• **SOURCE TEXT**

►

The report also spotlighted some supplier shifts, though it’s unclear whether the moves are a result of the chain’s stricter food-safety protocols.

Chris Arnold, Chipotle’s communications director, confirmed that the chain last year brought in as consultants Dr. David Acheson, a former U.S. Department of Agriculture and Food and Drug Administration official, as well as David Theno, a former Jack in the Box executive who is widely respected for his work helping that chain recover from an E. coli outbreak in 1993 that sickened hundreds of consumers and killed four children.

Acheson, a physician and specialist in foodborne pathogens, is founder and CEO of The Acheson Group after spending years at the federal agencies, including serving as the FDA’s associate commissioner for foods, which helped develop the 2007 Food Protection Plan.

Theno was Jack in the Box’s senior vice president and food safety officer from March 1993 to January 2009 and is widely considered a go-to advisor on food safety within the restaurant industry.

Arnold said Acheson and Theno were working with Chipotle before James Marsden was hired as executive director of food safety in March. The chain has also continued to work with IEH Laboratories and Consulting Group, which was brought in when E. coli was first reported in the Pacific Northwest last fall.

Arnold did not elaborate on what Acheson and Theno are doing specifically for the chain. Last year Chipotle outlined aggressive food-safety practices that include high-resolution testing of ingredients for pathogens, greater supplier accountability and food-handling procedures to bring the threat of foodborne illness to near zero.

Part of that effort is holding suppliers to a higher food-safety standard.

The Reuters report noted that Chipotle has cut ties with some suppliers, citing Kenter Canyon Farms as an example.

Is Chipotle moving away from smaller suppliers?

Some critics contend Chipotle will be forced to move away from smaller farms in favor of larger suppliers with better food-safety controls, despite the fast-casual chain’s longtime attempt to position itself as the small-farm-championing alternative to the Big Agriculture conglomerates supplying most fast-food chains.

◄

• **DATASET EXCERPT**
►

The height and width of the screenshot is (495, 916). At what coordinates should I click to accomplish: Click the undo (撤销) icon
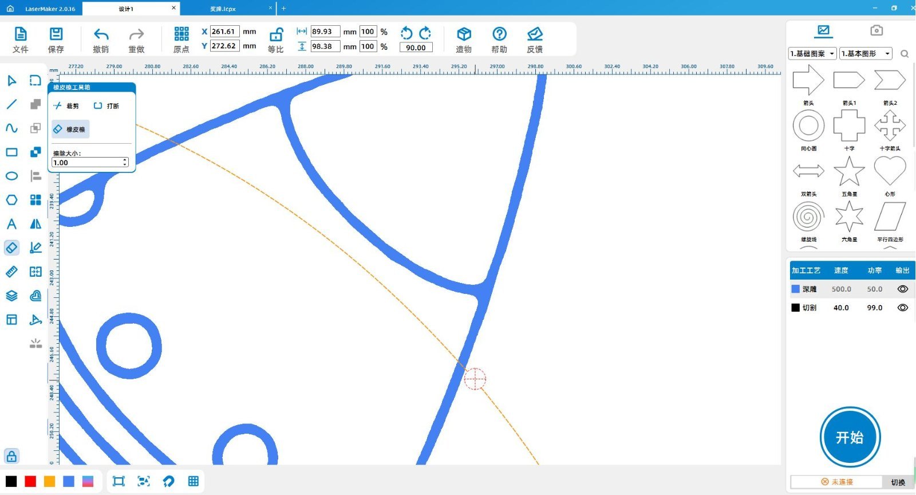click(101, 34)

◄

• **TRY IT**
Please reproduce the full Chipotle food-safety article above word for word.

• **ANSWER FOR THE TASK**
The report also spotlighted some supplier shifts, though it’s unclear whether the moves are a result of the chain’s stricter food-safety protocols.

Chris Arnold, Chipotle’s communications director, confirmed that the chain last year brought in as consultants Dr. David Acheson, a former U.S. Department of Agriculture and Food and Drug Administration official, as well as David Theno, a former Jack in the Box executive who is widely respected for his work helping that chain recover from an E. coli outbreak in 1993 that sickened hundreds of consumers and killed four children.

Acheson, a physician and specialist in foodborne pathogens, is founder and CEO of The Acheson Group after spending years at the federal agencies, including serving as the FDA’s associate commissioner for foods, which helped develop the 2007 Food Protection Plan.

Theno was Jack in the Box’s senior vice president and food safety officer from March 1993 to January 2009 and is widely considered a go-to advisor on food safety within the restaurant industry.

Arnold said Acheson and Theno were working with Chipotle before James Marsden was hired as executive director of food safety in March. The chain has also continued to work with IEH Laboratories and Consulting Group, which was brought in when E. coli was first reported in the Pacific Northwest last fall.

Arnold did not elaborate on what Acheson and Theno are doing specifically for the chain. Last year Chipotle outlined aggressive food-safety practices that include high-resolution testing of ingredients for pathogens, greater supplier accountability and food-handling procedures to bring the threat of foodborne illness to near zero.

Part of that effort is holding suppliers to a higher food-safety standard.

The Reuters report noted that Chipotle has cut ties with some suppliers, citing Kenter Canyon Farms as an example.

Is Chipotle moving away from smaller suppliers?

Some critics contend Chipotle will be forced to move away from smaller farms in favor of larger suppliers with better food-safety controls, despite the fast-casual chain’s longtime attempt to position itself as the small-farm-championing alternative to the Big Agriculture conglomerates supplying most fast-food chains.